名無しさんは嬉しそうに笑う芥川を見下ろしながらふっと口元を綻ばせた。


『そんなに寝て夜眠れなくなりません?』


「ならないよ。朝は朝、昼は昼、夜は夜できちんと寝られるC」


『ふふ、流石ジロちゃん先輩。それ特技って言ってもいいんじゃないですか?』


「ねえ名無しさん」


『はい?』


「俺の事いつまでジロちゃん先輩って呼ぶつもりなの?」


『え…いえ、だって先輩ですし』


「それにその敬語も何か嫌だな。よそよそしくて」


『そう言われても…』


困った顔をする名無しさんを見上げながら芥川はふっと微笑みそっと名無しさんの頬に触れた。


「呼んでよ名無しさん」


『せ…先輩?』


「違う違う。

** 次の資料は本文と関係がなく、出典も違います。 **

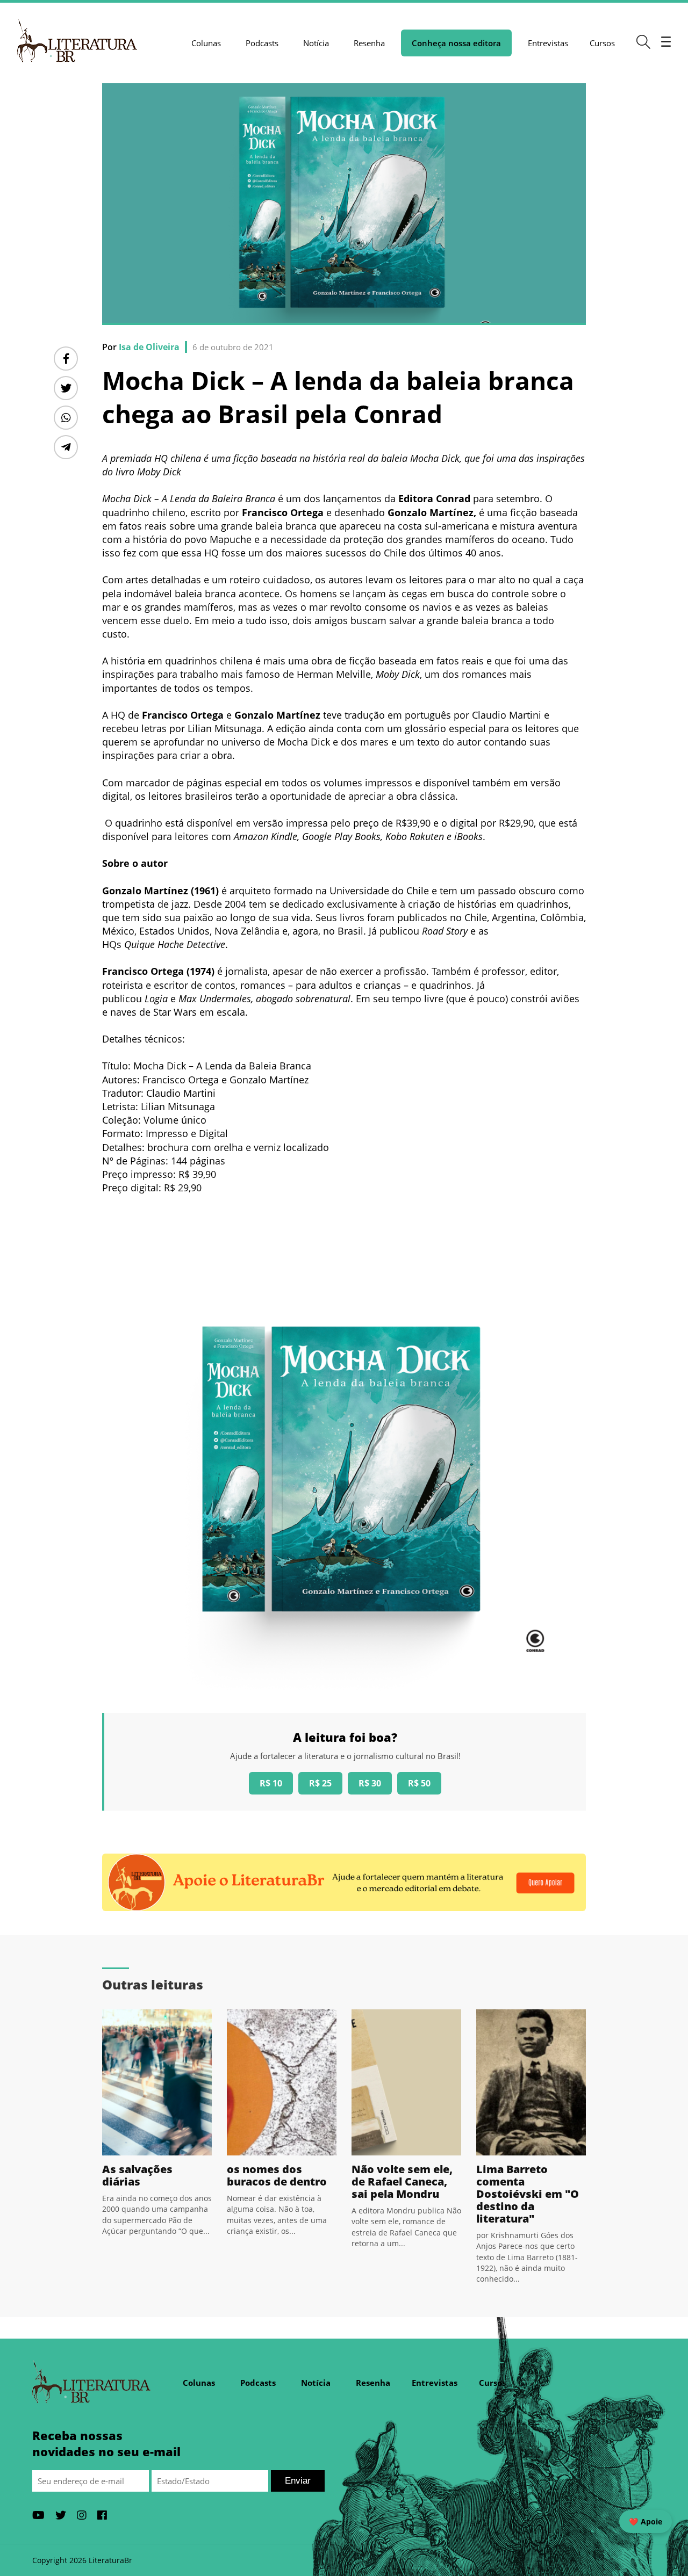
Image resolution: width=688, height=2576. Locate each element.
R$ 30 (370, 1783)
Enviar (298, 2481)
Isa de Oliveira (149, 347)
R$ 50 (419, 1783)
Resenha (369, 43)
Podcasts (262, 43)
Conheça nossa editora (456, 43)
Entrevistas (548, 43)
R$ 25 (320, 1783)
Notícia (316, 43)
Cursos (602, 43)
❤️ (645, 2521)
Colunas (206, 43)
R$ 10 (271, 1783)
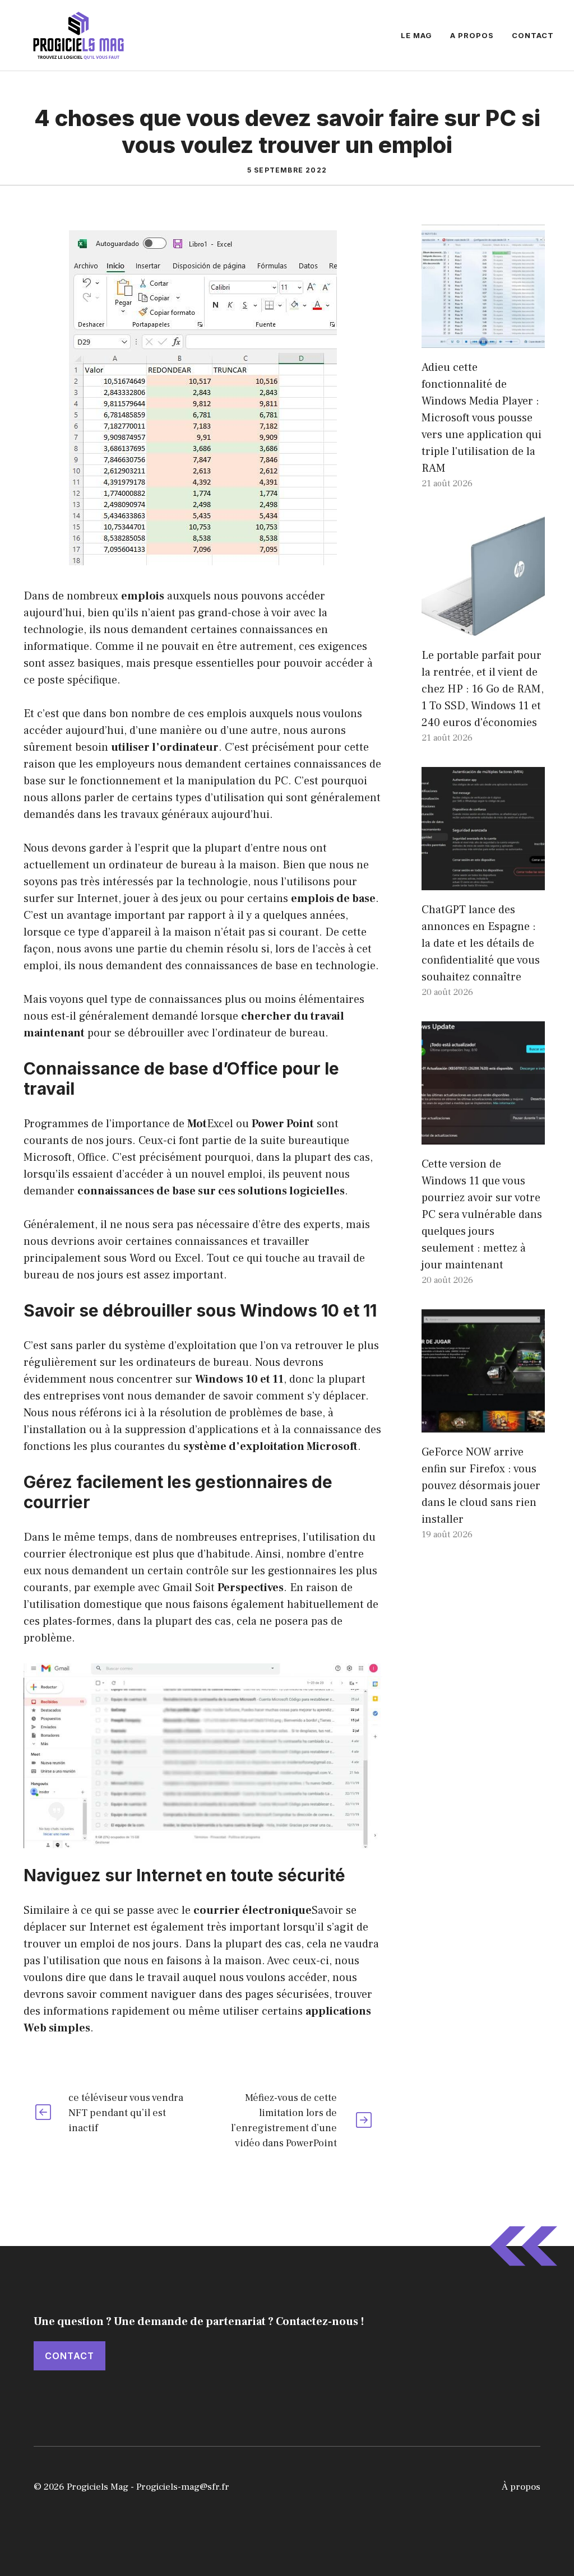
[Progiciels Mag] (78, 34)
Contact (533, 35)
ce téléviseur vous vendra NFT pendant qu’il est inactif (125, 2113)
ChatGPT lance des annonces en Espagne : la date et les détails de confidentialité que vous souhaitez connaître (481, 943)
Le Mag (416, 35)
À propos (521, 2487)
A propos (472, 35)
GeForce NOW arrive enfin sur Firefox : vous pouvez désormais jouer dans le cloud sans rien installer (481, 1486)
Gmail (177, 1587)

ジローだよ」


『だから…』


「ジロー」


『わ…分かりましたよ。じ…ジロー』


「敬語も無しだって言ったでしょ?ほら、やってみて」


『ジロー…こっ…これで満足?』


「あは!名無しさん顔すっごい真っ赤だC!かっわいい〜」


芥川に指摘され更に頬を赤く染めた名無しさんは眉間に皺を寄せながら立ち上がり芥川をきっと睨み付けた。


「その顔もいいね、名無しさん」


『いい加減にしないと怒りますよ?!』


「だ〜か〜ら、敬語無しだって言ってるでしょ?」


『…っ…ジロー!とっとと起きて部活に行きなさい!!次寝てたら本気で怒るからね?!』


名無しさんはそう芥川に怒鳴りつけると部室のドアを勢いよく開けそのまま出ていってしまった。